Would some CZ PCR, P-01 or P-07 users please comment on how any of these similar models compare to other 9mm pistols you have tried? I am looking at the FNP-9 or XD9 - and maybe the Walther P99 AS - and if anyone has shot the CZ's and these other models - or similar - can tell me how they compare in terms of:

(1) Ergonomics - hand grip comfort?
(2) Recoil - low, medium, harsh?
(3) Reliability?
(4) Accuracy?
(5) Fit and finish quality?

Thanks.


----------



## Pistolero (Mar 6, 2009)

That's a tall set of questions to attack! I'll start off this thread with "ERGOS." I shoot the SP-01 which is a full sized version of the P-01. The P-01 has an even more comfortable, narrower grip than mine though I believe mine to be one of the most ergo-friendly designs in the market, period. I've owned the XD and really liked it. Ergo's are better than most and comparable, though not as refined as CZ's. The FN and it's twin brother, the Browning Pro9, are light and sport a three-way safety/decock. It can be carried cocked and locked yet still be decocked with a stroke of the thumb. I always felt that if I were to carry this gun cocked, I might accidentally decock when trying to "off" the safety. All this would mean is an unexpected long trigger stroke if it actually occured. The gun still feels good in the hand though not as good as the XD or CZ. The P99 is svelte but I don't like the sweep-style mag release and find it somewhat awkward to manipulate. I would consider the overall ergo's of this gun better than the FN but worse than the XD & CZ. Because the CZ is a true DA/SA design I would choose this weapon over the XD any day. My preference, of course. I carry the full-sized SP-01 everywhere and I feel well protected should the need arise for overwhelming force.


----------



## Donato (Apr 15, 2009)

Pistolero said:


> That's a tall set of questions to attack! I'll start off this thread with "ERGOS." I shoot the SP-01 which is a full sized version of the P-01. The P-01 has an even more comfortable, narrower grip than mine though I believe mine to be one of the most ergo-friendly designs in the market, period.

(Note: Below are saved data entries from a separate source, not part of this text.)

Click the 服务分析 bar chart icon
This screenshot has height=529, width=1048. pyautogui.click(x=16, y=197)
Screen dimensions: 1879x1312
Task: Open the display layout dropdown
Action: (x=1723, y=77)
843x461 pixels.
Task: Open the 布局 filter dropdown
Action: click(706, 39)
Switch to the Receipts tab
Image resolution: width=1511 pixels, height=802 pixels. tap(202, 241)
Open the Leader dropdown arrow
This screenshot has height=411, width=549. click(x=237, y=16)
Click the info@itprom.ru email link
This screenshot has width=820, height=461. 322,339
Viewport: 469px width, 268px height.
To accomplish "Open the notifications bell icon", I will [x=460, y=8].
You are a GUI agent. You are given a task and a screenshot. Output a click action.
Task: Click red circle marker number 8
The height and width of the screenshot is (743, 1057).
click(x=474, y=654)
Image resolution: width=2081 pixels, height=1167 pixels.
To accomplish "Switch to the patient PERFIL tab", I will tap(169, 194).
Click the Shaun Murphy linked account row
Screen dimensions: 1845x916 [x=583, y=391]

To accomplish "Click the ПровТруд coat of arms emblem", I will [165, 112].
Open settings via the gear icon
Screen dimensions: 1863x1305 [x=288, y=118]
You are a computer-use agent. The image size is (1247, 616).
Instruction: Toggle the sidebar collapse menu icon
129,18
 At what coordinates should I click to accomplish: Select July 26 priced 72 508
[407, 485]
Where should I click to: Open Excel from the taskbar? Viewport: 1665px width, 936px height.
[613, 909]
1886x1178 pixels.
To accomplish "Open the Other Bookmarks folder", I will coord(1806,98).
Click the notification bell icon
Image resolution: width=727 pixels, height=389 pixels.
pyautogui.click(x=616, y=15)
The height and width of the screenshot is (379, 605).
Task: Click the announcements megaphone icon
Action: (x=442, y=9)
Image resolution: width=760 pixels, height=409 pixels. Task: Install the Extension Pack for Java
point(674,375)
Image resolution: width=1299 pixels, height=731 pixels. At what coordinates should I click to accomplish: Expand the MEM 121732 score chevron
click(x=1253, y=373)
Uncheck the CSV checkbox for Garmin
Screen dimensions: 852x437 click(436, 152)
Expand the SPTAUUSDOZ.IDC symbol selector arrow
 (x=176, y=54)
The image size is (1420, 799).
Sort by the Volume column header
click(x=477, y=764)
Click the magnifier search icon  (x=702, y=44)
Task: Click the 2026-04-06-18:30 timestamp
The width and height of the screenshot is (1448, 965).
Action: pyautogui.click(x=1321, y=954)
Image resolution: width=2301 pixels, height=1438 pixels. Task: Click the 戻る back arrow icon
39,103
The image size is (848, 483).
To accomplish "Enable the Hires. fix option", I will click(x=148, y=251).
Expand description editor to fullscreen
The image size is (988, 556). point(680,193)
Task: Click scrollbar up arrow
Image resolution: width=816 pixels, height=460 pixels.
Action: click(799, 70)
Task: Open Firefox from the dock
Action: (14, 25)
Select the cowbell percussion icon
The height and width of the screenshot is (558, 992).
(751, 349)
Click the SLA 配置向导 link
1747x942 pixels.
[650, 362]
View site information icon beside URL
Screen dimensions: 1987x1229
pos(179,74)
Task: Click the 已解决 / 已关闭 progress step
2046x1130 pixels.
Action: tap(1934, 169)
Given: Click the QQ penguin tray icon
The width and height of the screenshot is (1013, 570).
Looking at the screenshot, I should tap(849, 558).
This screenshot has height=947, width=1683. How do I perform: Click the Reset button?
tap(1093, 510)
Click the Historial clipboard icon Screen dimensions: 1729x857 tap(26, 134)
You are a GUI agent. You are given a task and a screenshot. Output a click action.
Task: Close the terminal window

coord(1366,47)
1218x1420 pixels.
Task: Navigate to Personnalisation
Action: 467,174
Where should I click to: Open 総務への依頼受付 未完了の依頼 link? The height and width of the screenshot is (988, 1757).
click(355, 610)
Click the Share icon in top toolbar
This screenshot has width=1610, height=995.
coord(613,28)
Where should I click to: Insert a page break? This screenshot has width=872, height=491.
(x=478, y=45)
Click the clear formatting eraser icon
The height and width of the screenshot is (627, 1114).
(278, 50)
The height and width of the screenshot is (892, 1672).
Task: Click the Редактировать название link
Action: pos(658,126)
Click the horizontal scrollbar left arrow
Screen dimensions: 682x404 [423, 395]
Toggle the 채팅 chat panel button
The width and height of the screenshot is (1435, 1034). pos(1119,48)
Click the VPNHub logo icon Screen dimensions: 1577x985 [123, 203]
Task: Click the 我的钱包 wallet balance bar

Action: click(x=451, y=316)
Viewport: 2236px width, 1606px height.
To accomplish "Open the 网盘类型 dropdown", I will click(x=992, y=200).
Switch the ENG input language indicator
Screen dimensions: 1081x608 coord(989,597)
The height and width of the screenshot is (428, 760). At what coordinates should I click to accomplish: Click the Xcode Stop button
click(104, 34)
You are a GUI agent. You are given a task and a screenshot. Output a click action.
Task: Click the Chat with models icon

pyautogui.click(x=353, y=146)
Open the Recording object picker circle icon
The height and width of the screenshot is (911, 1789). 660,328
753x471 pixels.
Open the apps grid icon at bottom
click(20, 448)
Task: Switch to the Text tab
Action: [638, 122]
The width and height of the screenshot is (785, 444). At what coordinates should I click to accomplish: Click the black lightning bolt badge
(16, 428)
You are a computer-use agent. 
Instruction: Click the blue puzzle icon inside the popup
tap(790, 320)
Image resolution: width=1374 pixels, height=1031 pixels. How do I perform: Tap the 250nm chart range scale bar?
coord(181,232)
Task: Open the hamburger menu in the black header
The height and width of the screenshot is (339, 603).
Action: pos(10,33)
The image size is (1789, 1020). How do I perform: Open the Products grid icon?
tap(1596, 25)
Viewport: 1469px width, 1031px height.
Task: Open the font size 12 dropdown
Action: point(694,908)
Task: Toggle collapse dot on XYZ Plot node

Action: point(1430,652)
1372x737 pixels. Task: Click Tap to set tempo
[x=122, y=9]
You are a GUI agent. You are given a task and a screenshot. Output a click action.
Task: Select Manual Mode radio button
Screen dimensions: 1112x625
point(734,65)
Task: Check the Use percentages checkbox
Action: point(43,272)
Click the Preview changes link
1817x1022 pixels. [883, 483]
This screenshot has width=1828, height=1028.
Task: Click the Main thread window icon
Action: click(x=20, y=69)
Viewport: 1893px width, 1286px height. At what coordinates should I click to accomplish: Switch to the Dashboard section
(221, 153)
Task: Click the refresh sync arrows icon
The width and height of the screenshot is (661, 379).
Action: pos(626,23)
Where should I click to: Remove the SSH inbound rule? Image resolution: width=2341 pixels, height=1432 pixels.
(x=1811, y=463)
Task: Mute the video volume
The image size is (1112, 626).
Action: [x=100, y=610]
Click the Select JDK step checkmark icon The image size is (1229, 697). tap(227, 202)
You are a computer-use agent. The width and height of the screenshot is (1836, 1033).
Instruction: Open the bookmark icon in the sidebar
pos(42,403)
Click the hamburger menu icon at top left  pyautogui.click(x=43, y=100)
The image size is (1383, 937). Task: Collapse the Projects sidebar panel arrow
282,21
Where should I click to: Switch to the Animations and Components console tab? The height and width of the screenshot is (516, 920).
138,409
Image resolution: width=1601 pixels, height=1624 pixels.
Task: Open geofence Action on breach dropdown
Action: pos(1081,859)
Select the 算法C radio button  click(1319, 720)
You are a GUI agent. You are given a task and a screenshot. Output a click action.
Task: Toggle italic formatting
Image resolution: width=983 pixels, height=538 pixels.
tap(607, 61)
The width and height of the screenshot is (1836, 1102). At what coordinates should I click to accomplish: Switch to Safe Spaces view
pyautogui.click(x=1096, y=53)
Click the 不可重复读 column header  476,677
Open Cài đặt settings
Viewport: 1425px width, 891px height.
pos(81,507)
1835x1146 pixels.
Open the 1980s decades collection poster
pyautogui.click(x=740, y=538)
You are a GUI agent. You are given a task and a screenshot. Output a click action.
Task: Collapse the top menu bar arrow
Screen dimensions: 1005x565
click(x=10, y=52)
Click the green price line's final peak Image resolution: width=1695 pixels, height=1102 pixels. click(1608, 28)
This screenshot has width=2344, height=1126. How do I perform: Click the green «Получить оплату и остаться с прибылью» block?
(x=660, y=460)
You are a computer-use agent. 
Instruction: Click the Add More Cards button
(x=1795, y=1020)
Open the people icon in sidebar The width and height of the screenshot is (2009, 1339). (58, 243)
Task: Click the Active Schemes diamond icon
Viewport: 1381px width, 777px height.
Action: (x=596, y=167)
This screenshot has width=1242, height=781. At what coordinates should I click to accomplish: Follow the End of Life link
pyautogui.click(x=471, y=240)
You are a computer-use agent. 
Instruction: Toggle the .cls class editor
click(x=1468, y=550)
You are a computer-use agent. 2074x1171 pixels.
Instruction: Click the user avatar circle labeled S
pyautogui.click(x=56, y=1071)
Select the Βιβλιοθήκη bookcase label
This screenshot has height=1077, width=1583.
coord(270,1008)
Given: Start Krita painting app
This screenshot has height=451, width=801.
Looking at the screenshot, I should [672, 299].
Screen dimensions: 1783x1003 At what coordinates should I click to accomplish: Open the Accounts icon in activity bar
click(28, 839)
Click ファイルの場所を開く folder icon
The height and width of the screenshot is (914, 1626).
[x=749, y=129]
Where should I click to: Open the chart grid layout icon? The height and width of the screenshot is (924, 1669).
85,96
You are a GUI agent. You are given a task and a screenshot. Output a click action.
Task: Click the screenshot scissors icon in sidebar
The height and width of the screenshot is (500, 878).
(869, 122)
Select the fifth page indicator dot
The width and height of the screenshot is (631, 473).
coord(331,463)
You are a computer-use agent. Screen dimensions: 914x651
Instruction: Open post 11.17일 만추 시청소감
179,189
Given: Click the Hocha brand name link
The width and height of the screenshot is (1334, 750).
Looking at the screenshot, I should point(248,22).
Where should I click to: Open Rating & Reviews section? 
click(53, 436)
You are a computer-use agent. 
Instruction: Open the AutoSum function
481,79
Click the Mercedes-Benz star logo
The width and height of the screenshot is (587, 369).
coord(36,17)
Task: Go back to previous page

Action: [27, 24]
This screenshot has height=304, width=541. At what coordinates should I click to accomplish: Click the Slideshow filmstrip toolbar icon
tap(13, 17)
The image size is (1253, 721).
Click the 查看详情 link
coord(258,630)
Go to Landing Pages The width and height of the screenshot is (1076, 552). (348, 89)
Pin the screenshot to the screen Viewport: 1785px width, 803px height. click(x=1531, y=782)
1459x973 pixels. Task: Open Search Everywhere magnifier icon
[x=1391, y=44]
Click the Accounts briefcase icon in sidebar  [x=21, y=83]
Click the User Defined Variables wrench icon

I've owned the XD and really liked it. Ergo's are better than most and comparable, though not as refined as CZ's. The FN and it's twin brother, the Browning Pro9, are light and sport a three-way safety/decock. It can be carried cocked and locked yet still be decocked with a stroke of the thumb. I always felt that if I were to carry this gun cocked, I might accidentally decock when trying to "off" the safety. All this would mean is an unexpected long trigger stroke if it actually occured. The gun still feels good in the hand though not as good as the XD or CZ. The P99 is svelte but I don't like the sweep-style mag release and find it somewhat awkward to manipulate. I would consider the overall ergo's of this gun better than the FN but worse than the XD & CZ. Because the CZ is a true DA/SA design I would choose this weapon over the XD any day. My preference, of course. I carry the full-sized SP-01 everywhere and I feel well protected should the need arise for overwhelming force.


LOL. Yes, there are lots of questions, but you attacked them very well. Thanks alot for your detailed and very helpful reply. I've got to get my hands on a PCR - maybe today.


----------